Voice Fakery

I recently posted a bit about voice editing and voice fakery – my immediate reaction was “uh oh” but I’ve got some personal perspective on the topic. I’ve been a photographer since about 1992 (when I started getting serious about it) and a photoshop user since version 1. Fakery? It’s all fake.

Nadar, self-portrait, ~1853

Nadar, self-portrait, ~1853

What’s interesting is social reactions to fakery. When photography was first introduced, its hallmark was realism. If, by “realism” you mean people in awkward poses due to long exposures, flattened out into two dimensions and rendered in black and white. Some of the earliest innovations in photography were fakery: Nadar’s self-portraits in a balloon were not, in truth, taken in a balloon.

Viewers of photography went through a phase between 1900 and 1995 (let’s say) in which the photographic image was treated as though it recorded some underlying reality. I suppose that this came about because painting was obviously not real, but photography appeared to be real, and the early era of photography was all about representing events as they happened. War photography did a great deal to cement the representation of reality – it was the first time that the horror of war was captured in detail, and it looked a real as the audience expected it to. Therefore, it was capturing reality.

Then we had a period in which photographs were treated as records of truth. Even though we knew, in some part of our minds, that the photos are artifacts that are heavily manipulated. Popular landscape photographer Ansel Adams became famous and popular for representing nature with a grandeur (and contrast range) that it never had; he was just as much of a propagandist as the soviet-era photographers who created mythical soviet reality – reality as it should have been.

ufoWhen photomanipulations came along, photo fakery became a brief phenomenon among the consumer community who were primed to see photographs as real, but had not yet internalized that they weren’t. They were real – real photographs – but what they showed – was a lie.

From the 1950s till the 1970s we had photos of bigfoot, photos of the loch ness monster, photos of UFOs.

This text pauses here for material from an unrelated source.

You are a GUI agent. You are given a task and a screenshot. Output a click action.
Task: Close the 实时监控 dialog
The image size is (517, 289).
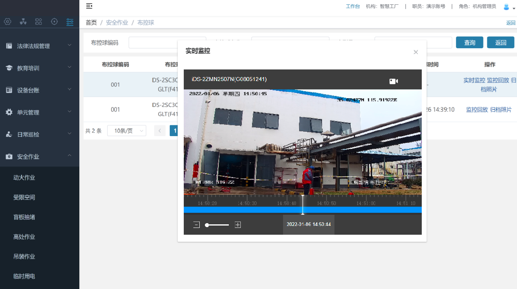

Nowadays if you tried to pass off the picture of the flying hubcap as a UFO, people would mock your photoshop skills. With the advent of photorealistic computer renderings, the idea of photographic reliability and reality slowly went out the window.

The photo of a spaceship from Elite Dangerous, parked at an airport gate turns the idea of “UFO photo” on its head: it’s where you’d expect it to be, it fits in. The old UFO pictures were particularly fake because the UFOs were out of context. Now, we are used to seeing UFOs all the time, in Star Wars, Babylon 5, Star Trek: I find it rather odd that people believed flying hubcaps were UFOs, or bad pictures of people in gorilla suits were bigfoot, when 3D rendered King Kong and Gollum were obviously right around the corner. At the time when the hubcap photos were being treated as pictures of UFOs, there was a Buck Rogers movie serial that had much better special effects.

Photomanipulation by CMDR Father Cool

Photomanipulation by CMDR Father Cool

When I saw the demo of the voice-editing software, I immediately thought that it would overthrow people’s tendency to automatically believe voice recordings, as photoshop and manipulations have overthrown people’s tendency to believe pictures are reality.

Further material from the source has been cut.